Lifeline for domestic-violence survivors

Verizon Wireless had several reasons for adopting domestic violence as a cause: Most people get their first cell phones for safety.

Domestic violence follows victims to work, in the form of absenteeism, lost productivity, medical costs and danger to coworkers, so there was a business motive.

Finally, domestic violence will affect 1 in 4 women, 1 in 9 men and more than 3 million children, so doing something about it helps the community at large.

Verizon's latest contribution — $100,000 to endow a University of Kentucky scholarship for domestic violence survivors — should serve as a challenge to others looking to make a lasting difference.

Carol Jordan, assistant provost and director of UK's Center for Research on Violence Against Women, hopes to raise enough money to fund five scholarships in the newly created Women's Empowerment Scholarship Program.

One of the main reasons women stay in abusive relationships is they can't afford to leave and would be unable to support themselves and their children. A college degree greatly boosts earning power, so access to education is also an escape hatch from violence.

A $100,000 endowment generates about $4,000 a year.
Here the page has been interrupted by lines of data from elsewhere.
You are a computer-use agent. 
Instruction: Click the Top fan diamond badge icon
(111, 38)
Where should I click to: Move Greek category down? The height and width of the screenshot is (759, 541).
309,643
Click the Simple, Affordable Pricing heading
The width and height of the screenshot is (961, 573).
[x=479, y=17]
UK is promising to package other financial aid, as well as academic support, for the scholarship recipient.

The Bluegrass Domestic Violence Association also is promising advocacy and protection.

Anyone who has an old cell phone or accessory (yes, even chargers) can help by donating them to Verizon's HelpLine, which refurbishes the equipment and sells it, often overseas, with proceeds providing grants to domestic violence programs.

Verizon also donates refurbished phones, with 3,000 minutes of service, to shelters and law enforcement agencies to provide domestic violence victims with quick access to emergency responders, family and friends. Phones that can't be refurbished are recycled in environmentally safe ways.

Giving new life to old phones can help do the same for women and their children.